Arjuna pengen lebih serius, tapi Adhisti masih merasa perlu mengejar karirnya.

13.21

hari ini Aletta dan Bastian resmi bertunangan. acaranya di gelar di rumah Aletta secara sederhana.

“selamat, ye.” Jevian menyenggol bahu Bastian setelah acara tukar menukar cincin selesai.

acara ini sebenarnya hanya acara keluarga saja, tapi ada beberapa teman dekat dari keluarga Rawindra dan Aletta yang datang.

bahkan acara yang di mulai jam sepuluh tadi sudah selesai sebelum adzan dzuhur.

“kapan nyusul?” tanya Adara yang sedari tadi berdiri di samping Jevian.

“bentar, masih sibuk ambil hati bang Brian.”

“hah? mau nyusul bareng bang Brian?”

“hedeh.”

Malvin yang sedari tadi mendengar percakapan keduanya hanya tertawa. ia sengaja daritadi nempel ke Jevian karena menghindari Jovian.
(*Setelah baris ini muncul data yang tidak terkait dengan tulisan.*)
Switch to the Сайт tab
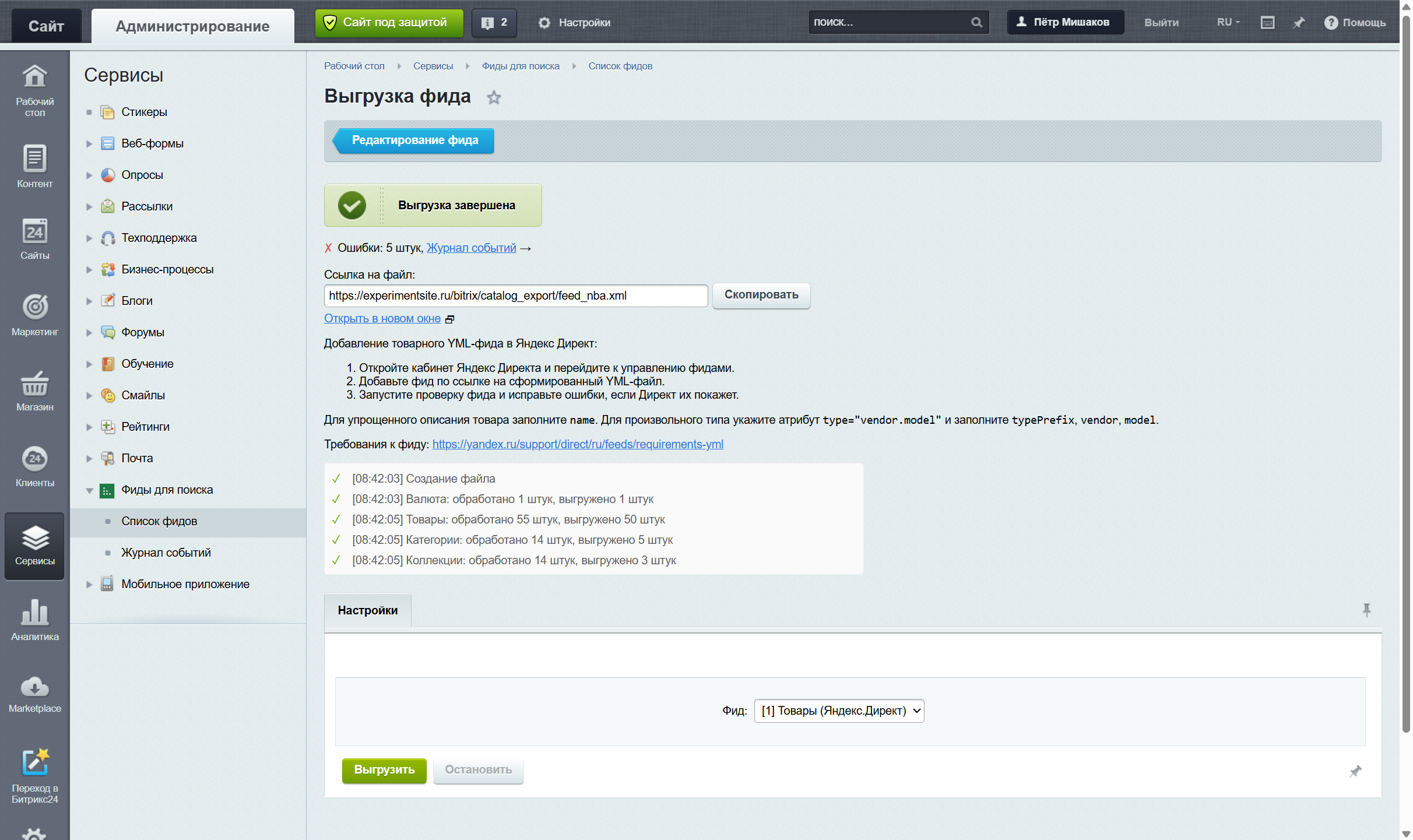 [46, 26]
hari ini secara resmi juga Jovian mengenalkan pacarnya kepada keluarga. papa mama awalnya sempat kaget, tapi akhirnya beliau sangat welcome ke Bella.

“itu yang lu taksir?” Damar tiba-tiba nimbrung berdiri di samping Malvin.
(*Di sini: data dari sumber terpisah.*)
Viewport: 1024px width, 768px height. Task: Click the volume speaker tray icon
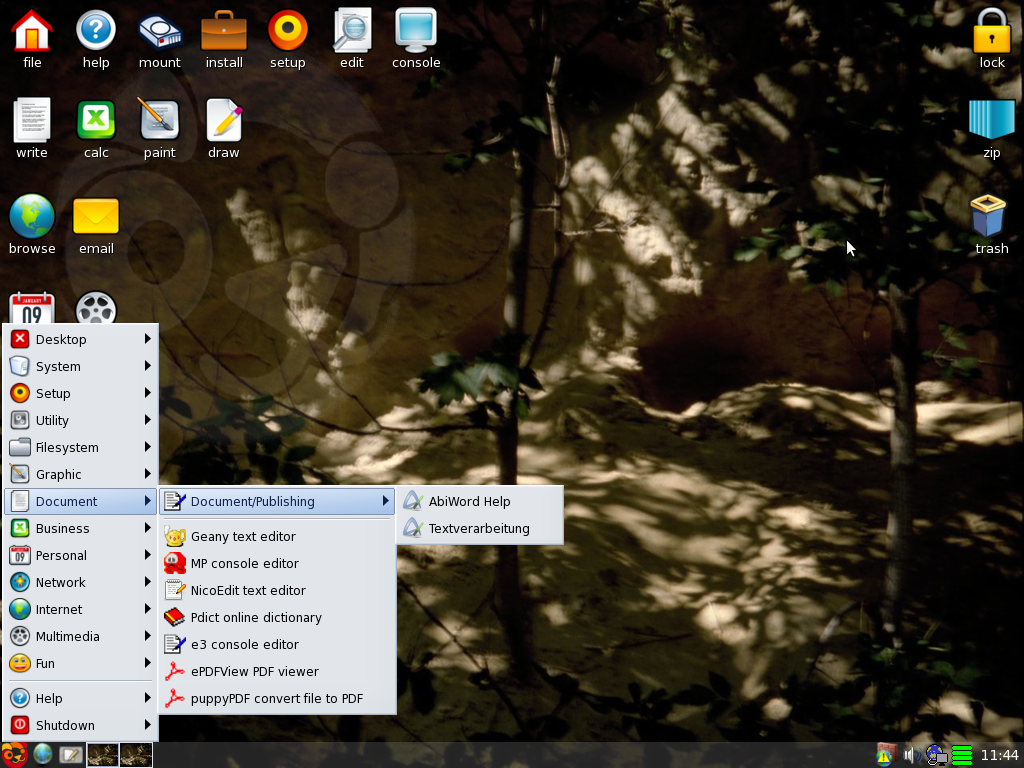(909, 755)
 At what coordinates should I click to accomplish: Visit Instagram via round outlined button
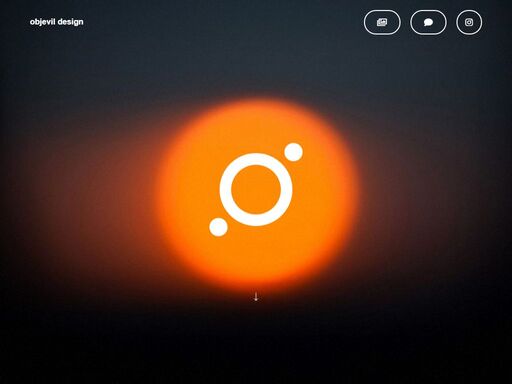(469, 22)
“udah jangan di ingetin. lu jadi mas kaga peka banget sama adeknya.” samber Jevian sembari merangkul bahu Malvin protektif.

“ya nanya doang.” Damar mengangkat bahunya acuh. “paling bentar lagi mereka nyusul. tuh liat aja mama suka banget sama Bella.”
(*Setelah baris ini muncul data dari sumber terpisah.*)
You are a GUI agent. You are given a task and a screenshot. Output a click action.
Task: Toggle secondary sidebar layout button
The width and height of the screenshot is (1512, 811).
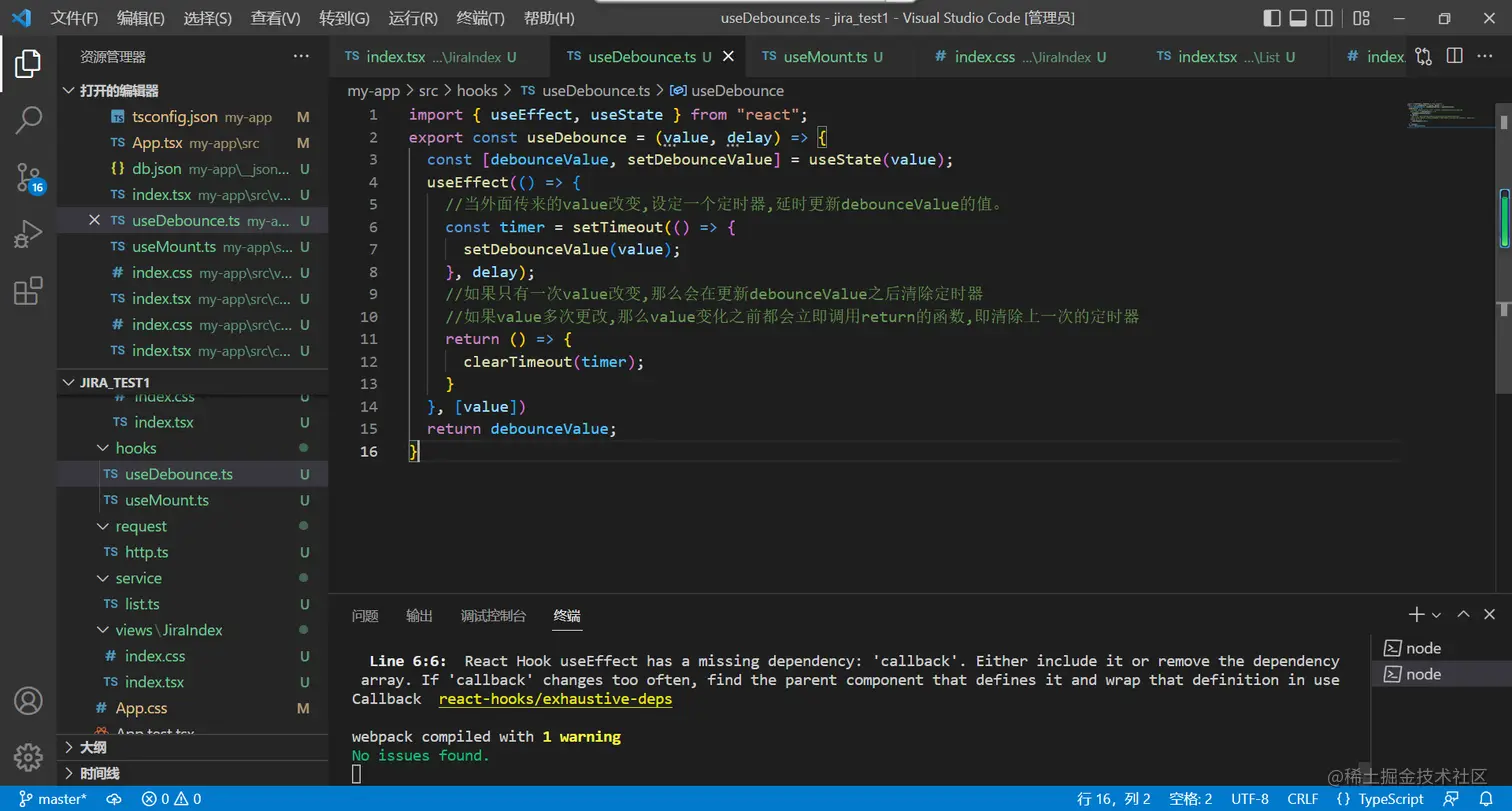[x=1324, y=18]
Malvin menatap Jovian dan Bella yang sedang berbincang dengan kedua orangtuanya dan orangtua Aletta.

tidak lama Brisia dan Hendery datang menyusul mereka.

“a juna kemana? di cariin papa tuh di suruh antar mama ke Benhil.” ucap Brisia.

sedari tadi Brisia dan Hendery mencari keberadaan Arjuna dan Adhisti yang tidak terlihat dimana-mana.

“Juna lagi di kamar Aletta. dia gak bilang obatnya habis jadi ya gitu tiba-tiba jadi lemes gamau ketemu orang.” jelas Bastian.

“lah kenapa gak bilang? kasih tau papa dek.” Damar menyahut sewot. “atau ga gua sama Juna pulang deluan dah.”

“yaudah ini juga bentar lagi pulang.” jawab Bastian lalu pergi menghampiri papa nya untuk memberitahu keadaan Arjuna.

“emang a Juna kenapa, Si?” tanya Hendery yang sedari tadi bingung mendengar percakapan para Rawindra.

“aa' tuh punya bipolar genetik gitu. emang mood nya bisa berubah gitu, Heng.” jelas Brisia.

“lama gak kalau begitu?”

“gak tau, gak nentu juga. tapi bisa sampe seminggu kalau dia gak minum obat.”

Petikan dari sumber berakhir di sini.